Peter returned to school in 1948, leaving in 1952 when he, Frank and their mother immigrated to Los Angeles, sponsored by a paternal cousin in Marshfield, Wis.

Peter and his mother worked assembling televisions at a factory in Van Nuys for 60 cents an hour. “It was a difficult beginning in a strange country,” he said. After a year, Peter began studying accounting at Los Angeles City College and apprenticing for a certified public accountant.

In fall 1954, Peter began working as an accountant. He opened his own practice in the San Fernando Valley in the late 1980s. He retired last year.

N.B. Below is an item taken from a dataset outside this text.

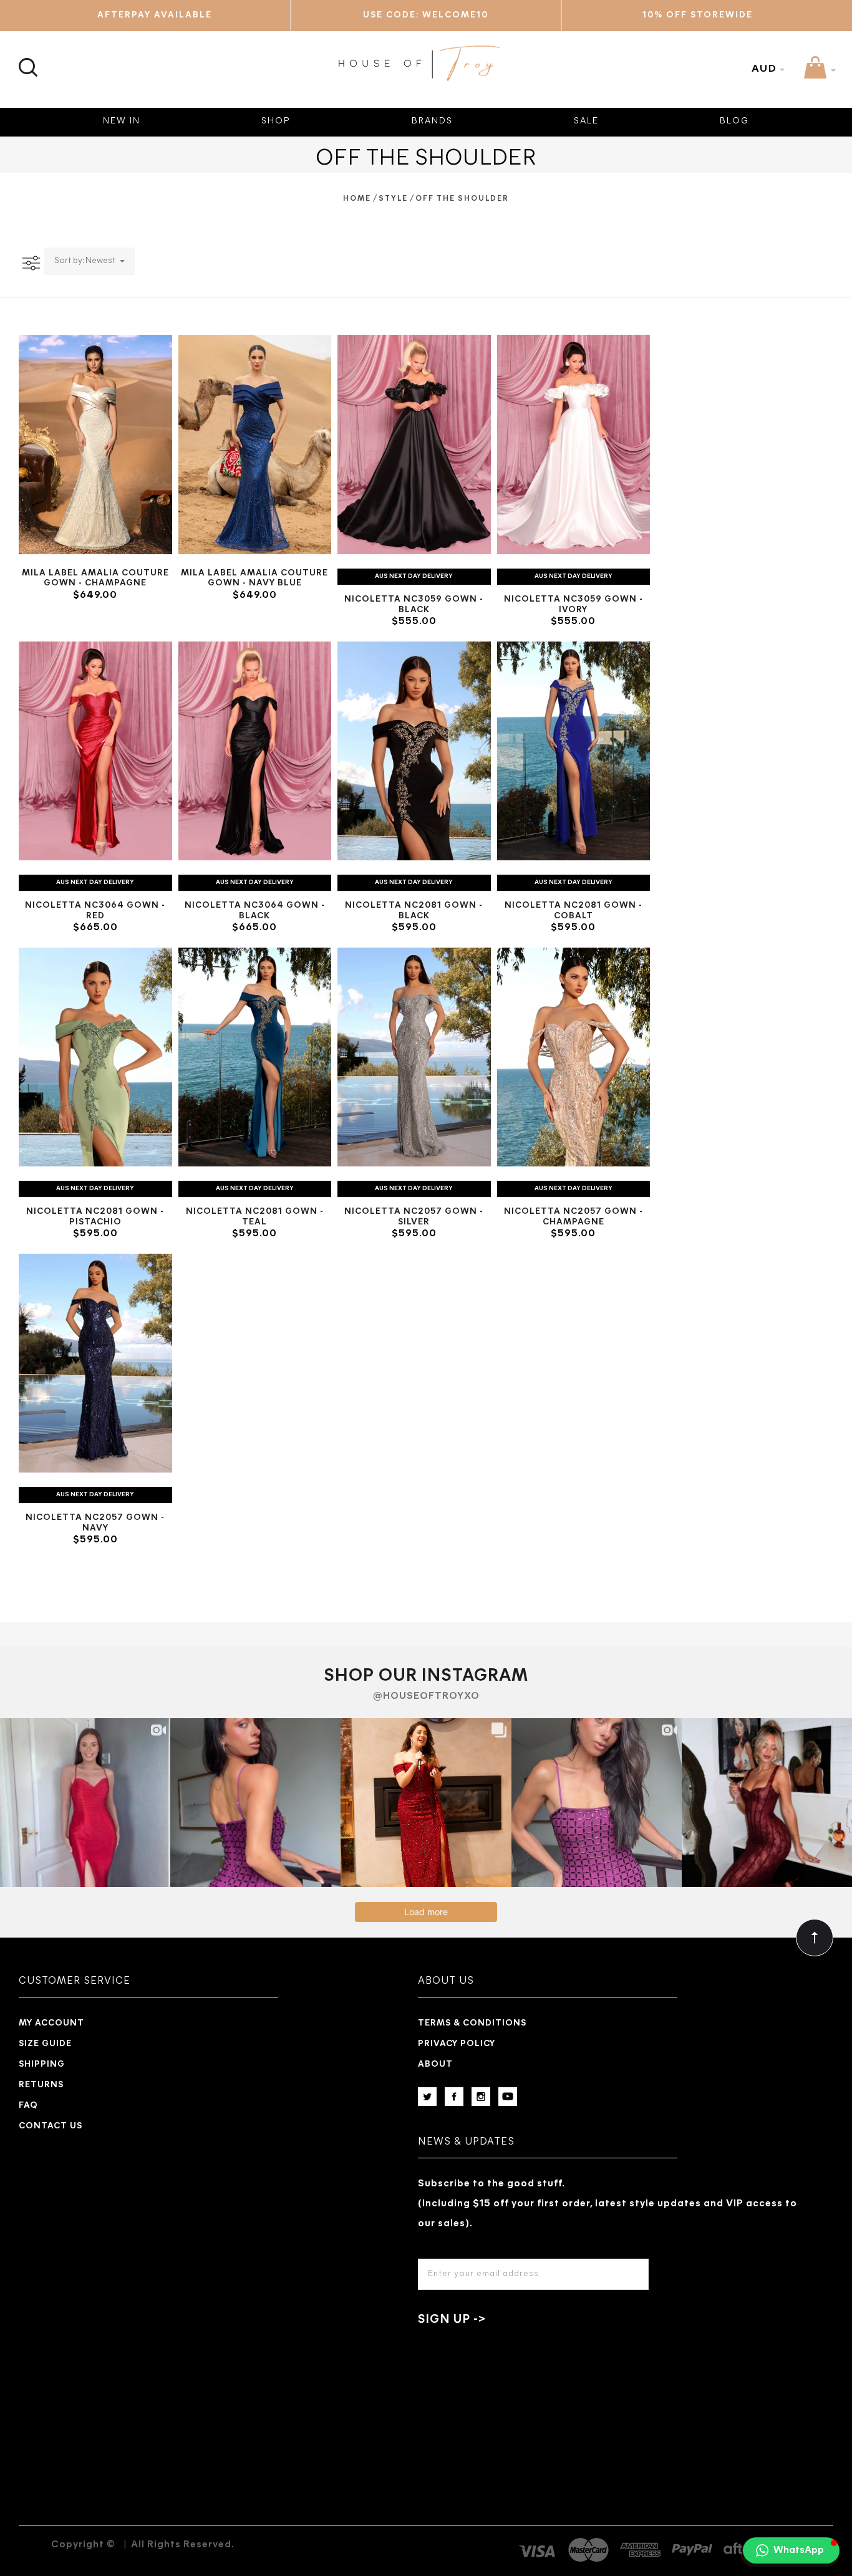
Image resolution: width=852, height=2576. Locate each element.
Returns (41, 2085)
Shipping (42, 2064)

Peter has a son, Steven, born in 1963, from his first marriage, which ended in divorce in 1969. He also has a stepdaughter, Natalie, born in 1970, and a daughter, Shira, born in 1975, with his second wife, who died in 1990. He married Polly Davis in November 1997. He now has three grandchildren and two step-grandchildren.

Peter said he first gave testimony in 1992 to a Holocaust oral history project. For several years, he spoke at the elementary school where his daughter, Shira, teaches. This past January he began speaking at the Los Angeles Museum of the Holocaust.

Now 85, Peter wants to share his Holocaust experiences as often as possible. “This is a story that should stay alive,” he said. “It’s not made better or worse.” He encourages people to ask questions.

“I have nothing to hide,” he said. “There’s nothing dishonorable to tell.”